Портреты разного размера (Каретникова) - страница 15

Меньше чем через год Фальк умер. На его панихиде было очень много народу. Лучше всех говорил Эренбург:

— Kогда человек умирает, ему говорят прощальноe прости как прощай. Но сейчас я хочу сказать прости как прости. Прости всех нас, что мы не сумели сделать твою жизнь более легкой. Через какое-то время, и, я уверен, очень скоро, твои картины станут украшением русских музеев!..

Так это сейчас и произошло.

ТЕНОР ИВАН КОЗЛОВСКИЙ

— Вы должны впечатлить его, тогда он, знаете ли, много чего расскажет, говорил режиссер Миримов.

Работать с ним было трудно: напыщенный, с каким-то недобрым юмором; но выглядел он как барин — выхоленный, с сигарой, и темы на студии умел выхватывать привлекательные, как эта — фильм о теноре Леониде Собинове. Французы удивлялись: как среди русских медведей родился такой изысканный лебедь, как этот Собинов; итальянцы считали его итальянцем, своим; русские его боготворили.

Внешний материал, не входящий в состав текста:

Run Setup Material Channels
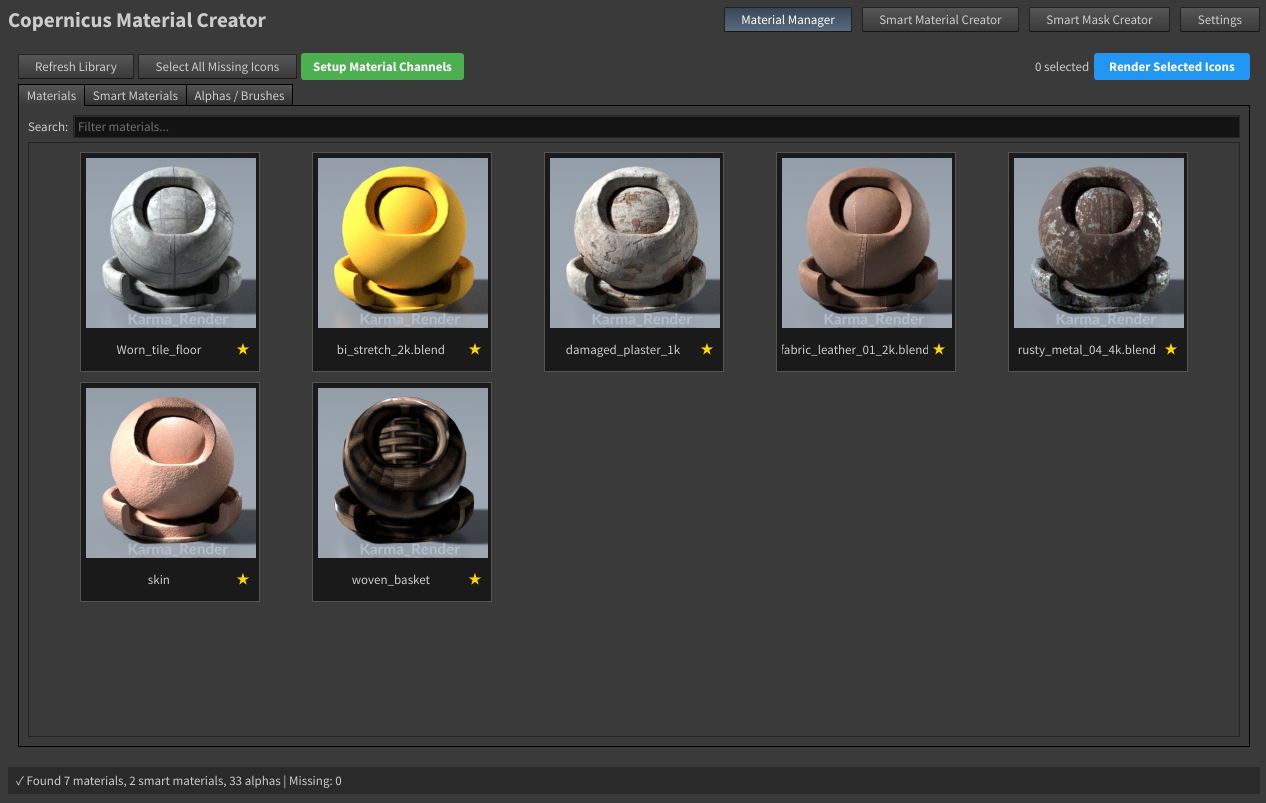1266x803 pixels. pyautogui.click(x=382, y=66)
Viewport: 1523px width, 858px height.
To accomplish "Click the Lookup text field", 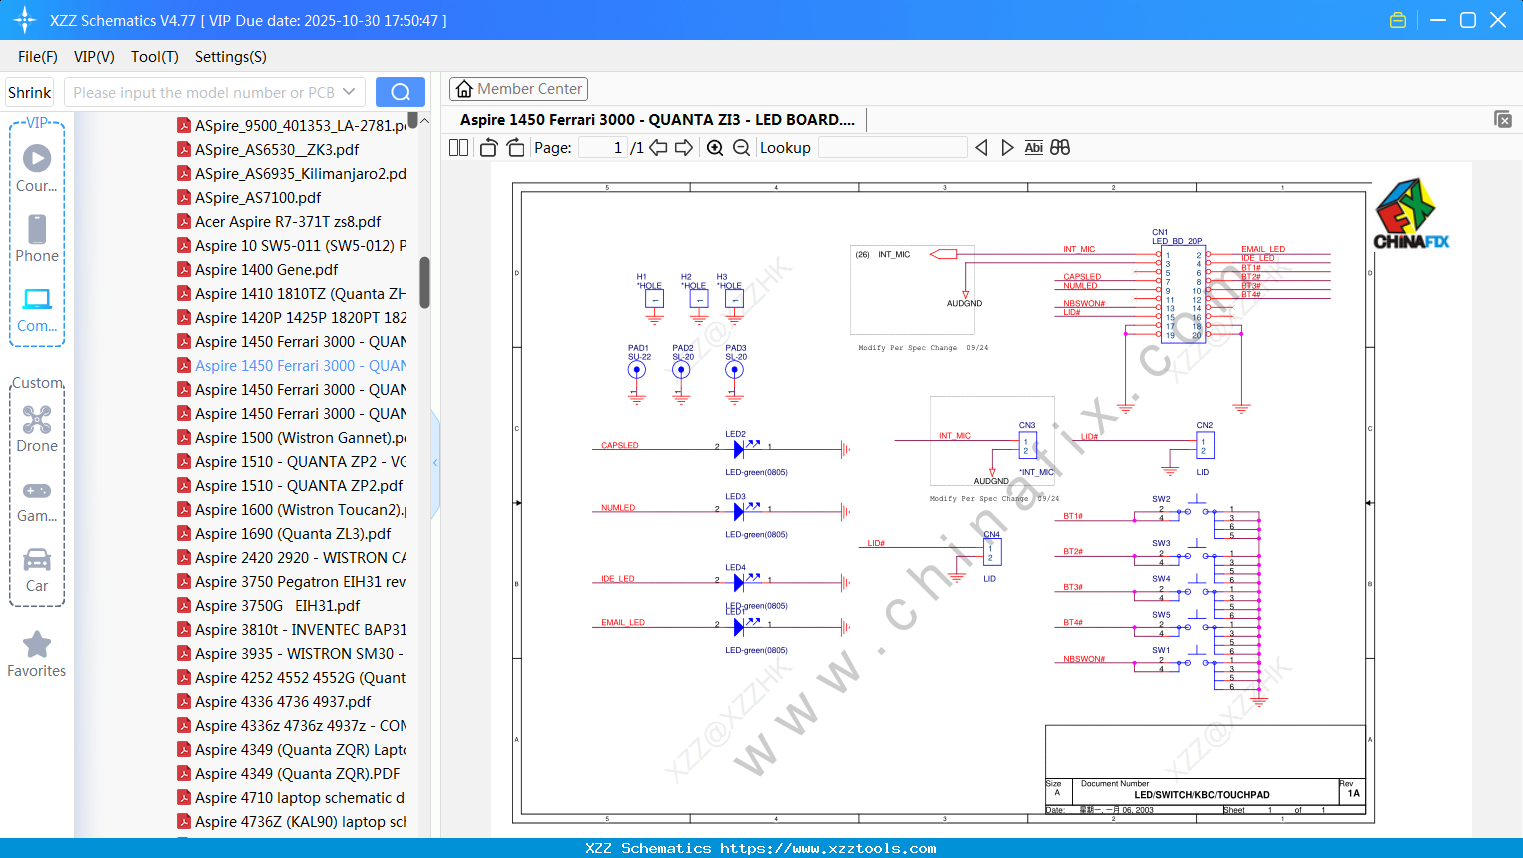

Я писала сценарий для фильма о нем, и мне был важен разговор со знаменитым Иваном Козловским, кто почти полвека назад смог заменить Собинова — тому на сцене Большого театра (он пел тогда Ромео в опере Гуно) стало плохо с сердцем. Опустили занавес и выпихнули на сцену молоденького Козловского, он был там в какой-то второстепенной роли, натянув на него еще влажный собиновский парик. Козловский спел великолепно и стал, как заявил Миримов, звездой первой величины.

Так вот, Миримов, его жена Марианна и я шли к Козловскому. Он никого не принимал, от всех интервью отказывался, но Марианна, дочка его любимого художника Аристарха Лентулова, была много лет его приятельницей, и ей он отказать не мог.

— Не забудьте сказать, что вы знаете, что он берет ми третьей октавы, — продолжал Миримов.

Он ничего не знал ни про ми, ни про октавы — просто где-то про это слышал. Марианна напомнила, что Козловский давно разведен, его актриса-жена из украинских крестьян была очень красивой, но существом абсолютно вне культуры.

— Не знаю, на какой козе к Ивосику подъезжать, когда он готовит свои роли, — говорила она.

Дверь открыл он сам — стройный в свои семьдесят с лишним лет. Приветливый. В движениях и речи — аристократическая естественность, приятная простота, хотя происходил он из крестьян. В его улыбке, во внимании его глаз угадывалась его безграничная одаренность. «Вот какой он, лучший Ленский и, конечно, лучший Юродивый в Борисе Годунове», — думала я.

Гостеприимная квартира — московский старомодный уют, картины, павловский диван и кресла, обитые полосатой тканью, рояль. Огромный шелковый абажур над круглым столом, накрытым для чая, роскошный старинный фарфор. В правом углу столовой — икона Богоматери с горящей лампадкой.